「世界の労働者の叫び」メーデーの意味を問い直す
「それほどこの行列は内容を脱却した英国人通弊の趣向偏重に陥って居る。儀礼的な形式主義に力の角々を嘗め丸められてゐる」 第二インターナショナルで5月1日をメーデーの日にしたといっても、各国の労働者は一枚岩ではなかった。そのため、デモ行進もそれぞれの国の状況にしたがって、ある意味牙を抜かれ平和的な儀礼的デモ行進に変わっていたともいえる。 要するに戦後世界各地でみられる、のんびりしたデモ行進のメーデーがすでにイギリスでは始まっていたのである。ちなみにイギリスは今でもこの日は祝日ではない。
しかし戦後の日本は、ある意味解放感にあふれ、メーデーは新しい時代を迎えたともいえる。1946年終戦の翌年の5月1日のメーデーは、新しい時代の期待に満ちあふれていた。中央メーデー会場には40万人が参加したのだという。戦争で被災した社会を反映して、食糧を求めてのメーデーだったともいえる。 ■血のメーデー事件 宮本百合子は「メーデーに歌う」の中で、5月1日、ラジオから流れるメーデーの歌の指導に感動している。
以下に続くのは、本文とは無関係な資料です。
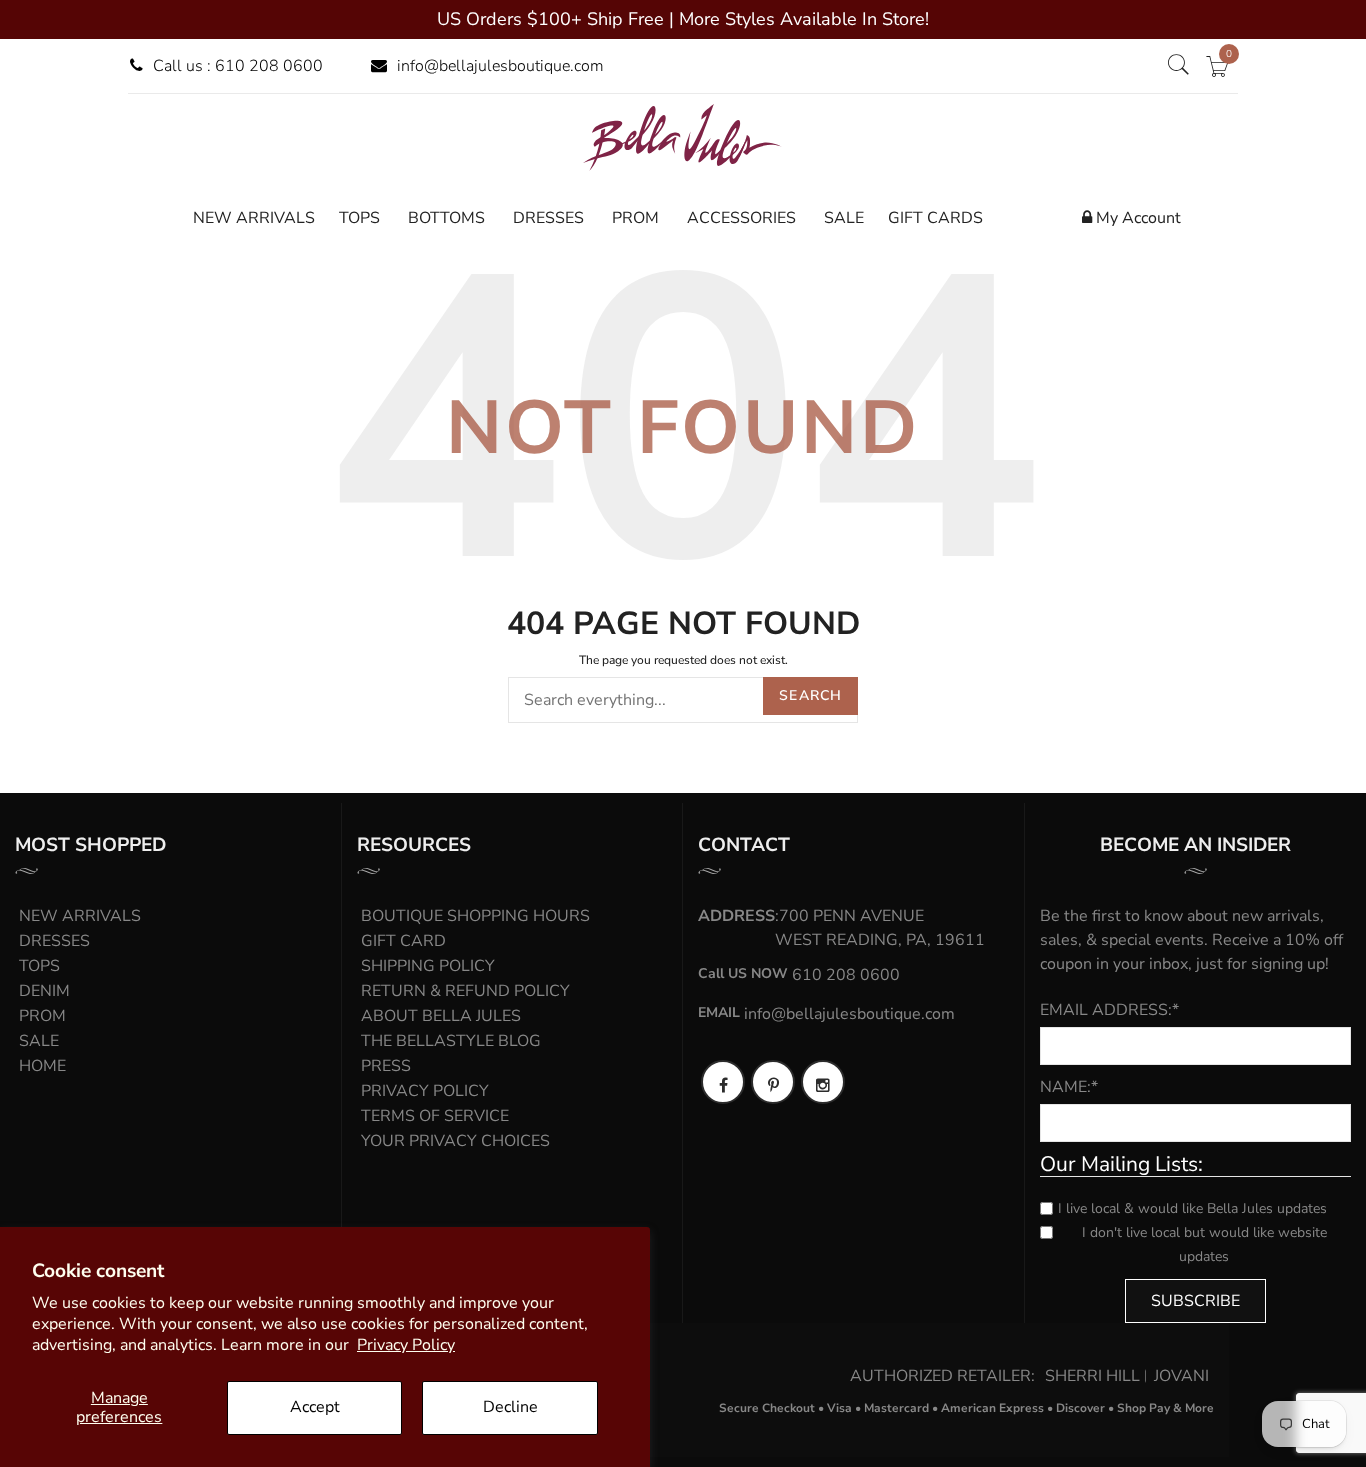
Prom (42, 1016)
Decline (510, 1407)
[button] (1178, 66)
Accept (315, 1407)
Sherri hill (1092, 1376)
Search (810, 695)
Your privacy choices (455, 1141)
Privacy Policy (406, 1345)
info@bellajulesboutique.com (500, 66)
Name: (1069, 1087)
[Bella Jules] (683, 137)
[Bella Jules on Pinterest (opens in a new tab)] (773, 1082)
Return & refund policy (465, 991)
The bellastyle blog (451, 1041)
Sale (39, 1041)
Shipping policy (428, 966)
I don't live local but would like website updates (1204, 1244)
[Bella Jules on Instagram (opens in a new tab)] (823, 1082)
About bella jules (441, 1016)
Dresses (54, 941)
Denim (44, 991)
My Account (1136, 218)
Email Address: (1109, 1010)
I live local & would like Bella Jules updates (1192, 1208)
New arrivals (80, 916)
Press (386, 1066)
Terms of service (435, 1116)
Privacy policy (425, 1091)
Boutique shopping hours (475, 916)
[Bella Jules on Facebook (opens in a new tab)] (723, 1082)
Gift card (403, 941)
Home (42, 1066)
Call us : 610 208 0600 (238, 66)
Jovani (1181, 1376)
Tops (39, 966)
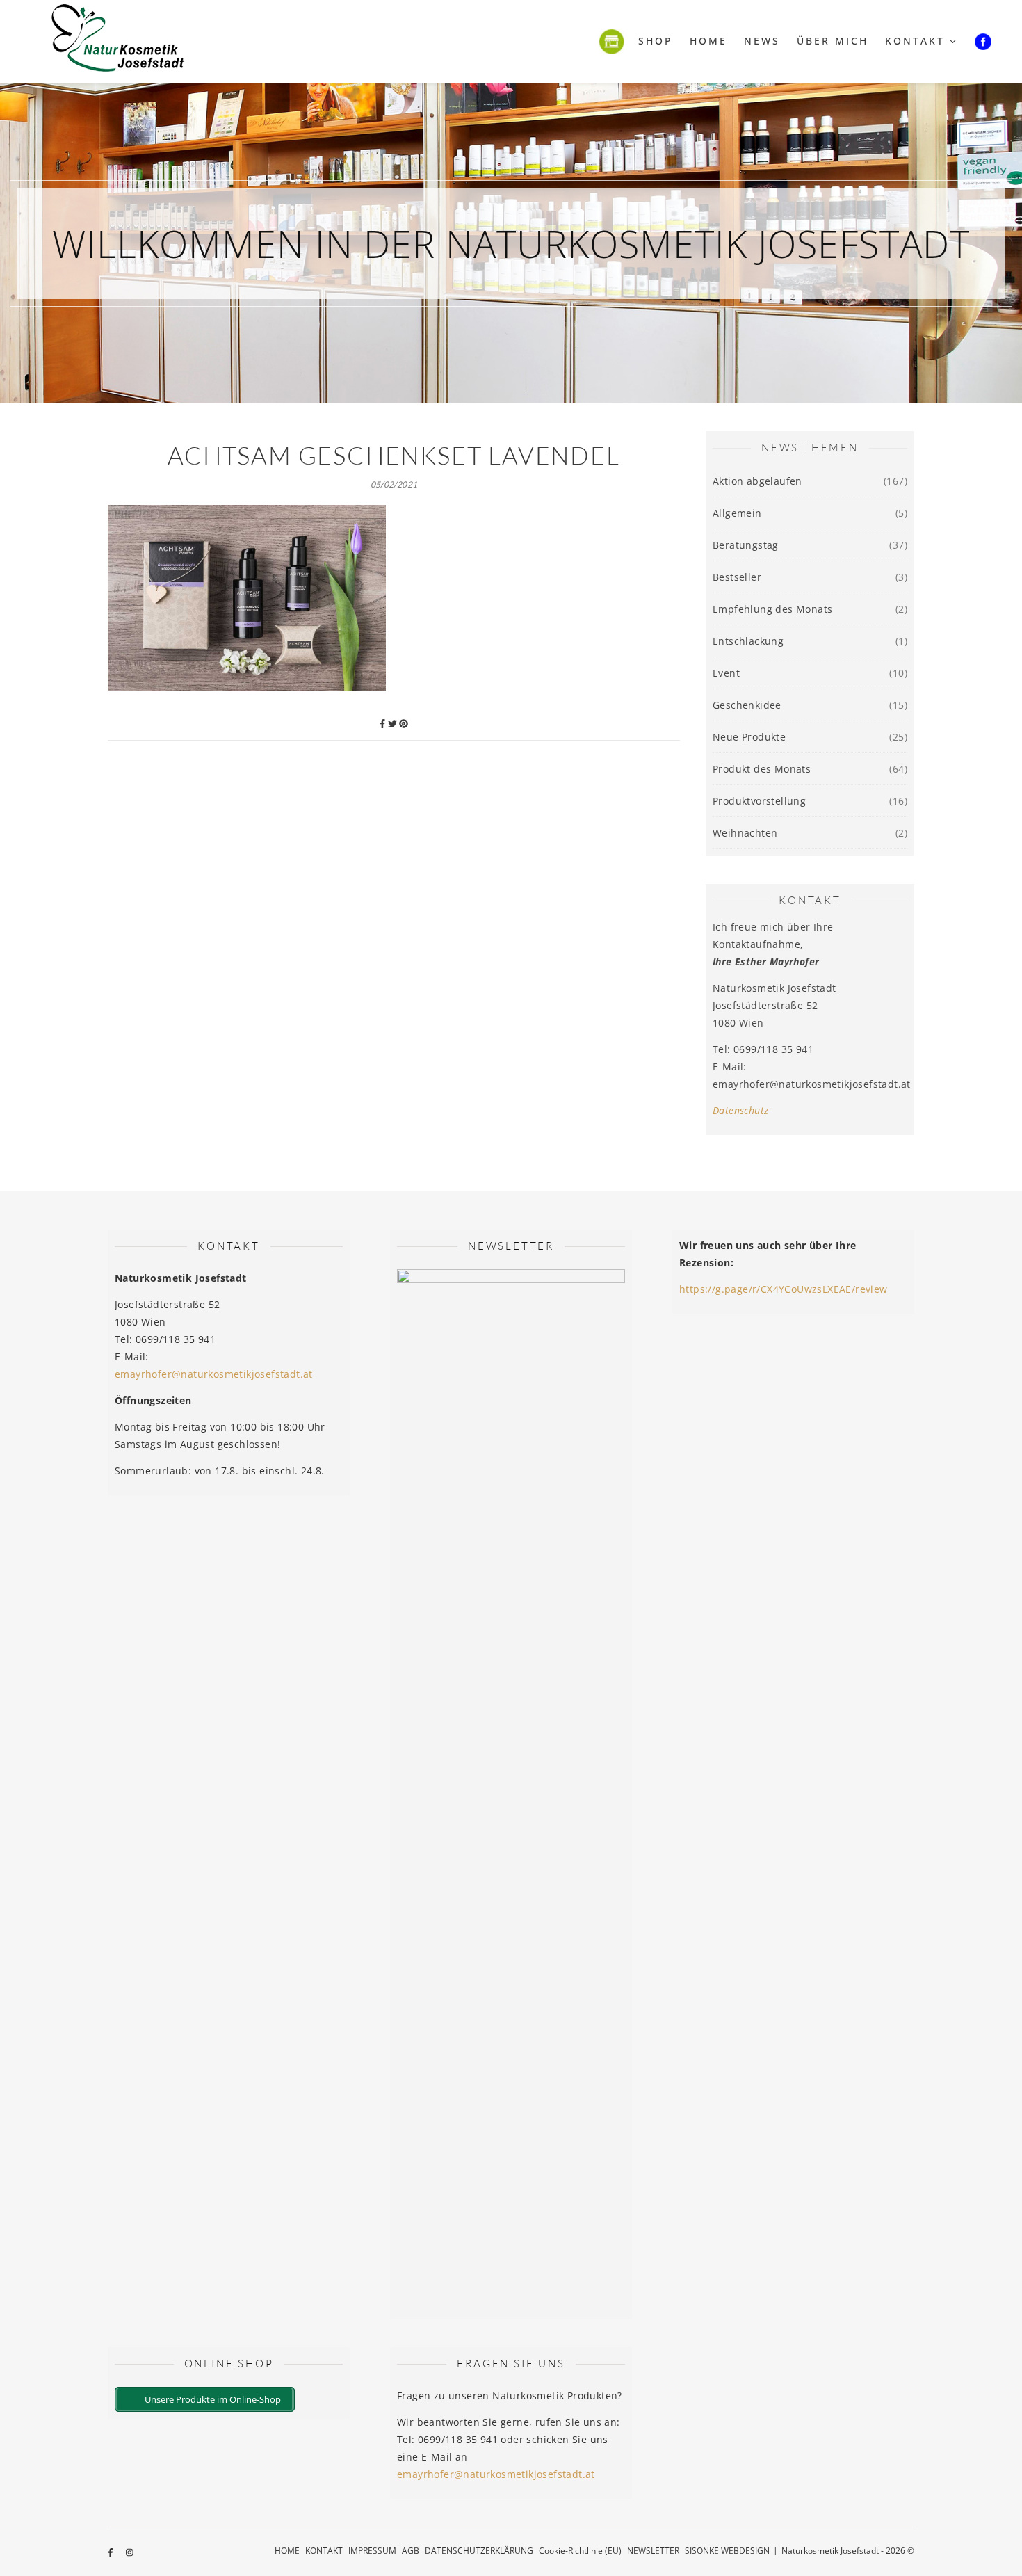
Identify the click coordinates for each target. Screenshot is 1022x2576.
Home (708, 40)
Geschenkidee (747, 704)
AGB (410, 2551)
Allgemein (737, 513)
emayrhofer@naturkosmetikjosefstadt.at (214, 1373)
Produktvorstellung (759, 800)
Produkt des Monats (762, 768)
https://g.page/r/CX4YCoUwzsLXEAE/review (783, 1289)
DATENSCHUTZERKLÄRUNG (479, 2551)
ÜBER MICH (832, 40)
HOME (287, 2551)
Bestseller (737, 576)
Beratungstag (746, 545)
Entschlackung (748, 640)
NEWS (762, 40)
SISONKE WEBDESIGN (727, 2551)
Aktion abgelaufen (757, 481)
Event (726, 672)
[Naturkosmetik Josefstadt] (118, 41)
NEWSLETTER (653, 2551)
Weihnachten (745, 832)
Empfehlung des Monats (772, 608)
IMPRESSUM (372, 2551)
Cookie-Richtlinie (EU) (580, 2551)
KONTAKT (915, 40)
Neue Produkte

(編集部注:「メーデーに歌う」は青空文庫で全文を読むことができます)
「日本のラジオが、5月1日のメーデーを、こうして皆の祭りの日として歌の指導まではじめた。これは、ほんとうに、ほんとうに日本の歴史はじまって以来のことである」 「きけ、万国の労働者、とどろきわたるメーデーの」というフレーズをラジオが指導していたというわけである。確かにこのフレーズは、戦後生まれの子供たちでさえ口ずさんでいたほど、有名であったことが思い出される。 しかしこうした状況を一変させたのが、東西冷戦の始まりとアメリカの占領政策であったことは間違いない。そして1952年「血のメーデー事件」が起こる。明治神宮外苑から皇居前広場にかけての行進の中、皇居前で警官隊との衝突が起き、死者を出す惨事となった。
1952年は日本が独立した年だが、その頃から次第にメーデーには大きな変化が生まれる。組合組織の分裂の中で、権利要求の闘争から次第に祝祭的儀式に変わっていくのである。 しかし不思議なことは、戦後もずっとメーデーが国家の祝日となっていないことである。3月8日の国際女性デーもそうだが、祝日にならないのはなぜか。 さらに5月1日という日ですら、2001年4月以降いつの間にか日本労働組合総連合会連合系は、ゴールデンウィークの前の土曜日に変更してしまったのである。